Although refiners had to deal with surging crude oil costs, gasoline and jet fuel demand rocketed in the last three months of 2021 as domestic and international travel opened up in the United States. Products supplied by refineries surged in the second week of December to 23.2 million barrels per day.
Tudor, Pickering, Holt & Co (TPH) analysts said in a note that Phillips 66 (NYSE:PSX)’s earnings mostly benefited from refining and marketing.
Better margins in clean products such as low-emission fuels, favorable inventory impacts and cheaper renewable identification numbers – credits received or traded for the blending of ethanol into fuel – helped drive Phillips 66’s refining profits, TPH said.
Phillips 66’s refining business posted an adjusted pre-tax income of $404 million in the fourth quarter, compared with an adjusted pre-tax loss of $1.1 billion a year earlier, helped by higher margins and improved volumes.

········

§ **Instructions**:
a) Revise the refining earnings passage from "Although refiners had" down to "refining and marketing.", with "rocketed" replaced by "climbed sharply".
b) Using the refining earnings passage, answer the following:
(i) What level did products supplied by refineries reach in the second week of December?
(ii) Which firm's analysts said Phillips 66's earnings mostly benefited from refining and marketing?
(iii) What adjusted pre-tax income did Phillips 66's refining business post in the fourth quarter?

§ **Dataset extract**:
········

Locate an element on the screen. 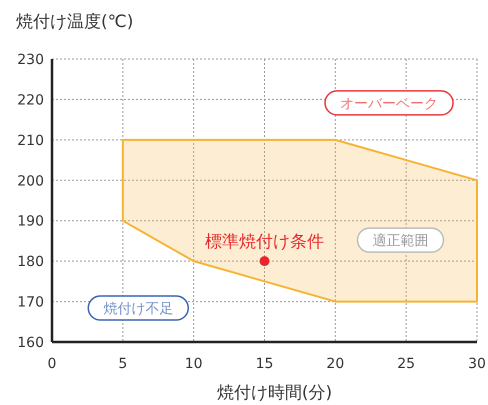 This screenshot has width=488, height=405. y-tick-label: 220 is located at coordinates (30, 100).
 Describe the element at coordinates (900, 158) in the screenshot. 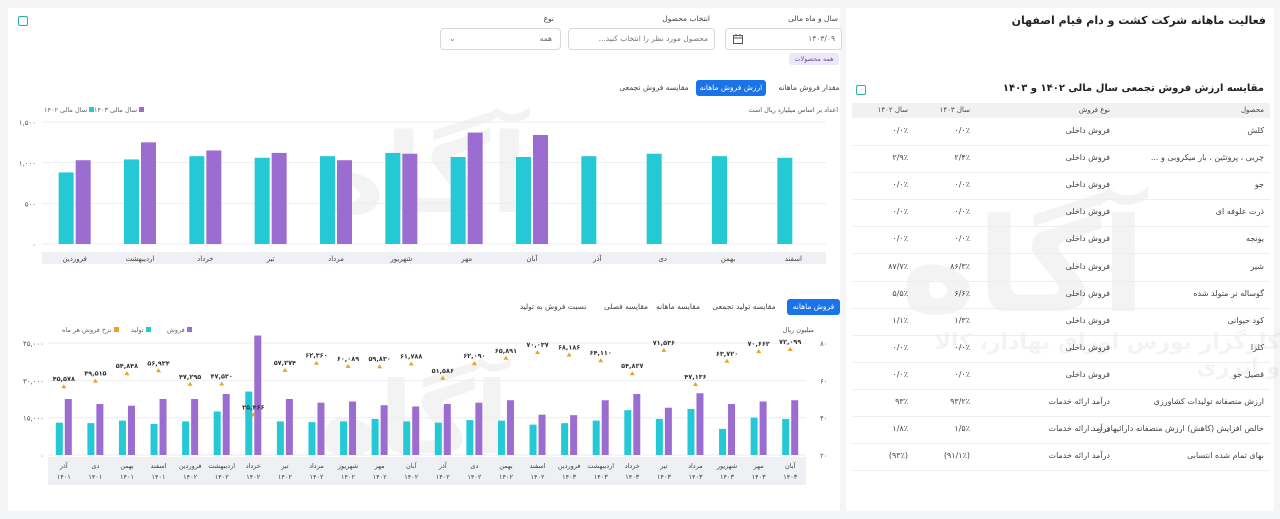

I see `cell-year-1402: ۲/۹٪` at that location.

········

§ **Results in order**:
a)
Although refiners had to deal with surging crude oil costs, gasoline and jet fuel demand climbed sharply in the last three months of 2021 as domestic and international travel opened up in the United States. Products supplied by refineries surged in the second week of December to 23.2 million barrels per day.
Tudor, Pickering, Holt & Co (TPH) analysts said in a note that Phillips 66 (NYSE:PSX)’s earnings mostly benefited from refining and marketing.

b)
(i) 23.2 million barrels per day.
(ii) Tudor, Pickering, Holt & Co (TPH).
(iii) $404 million.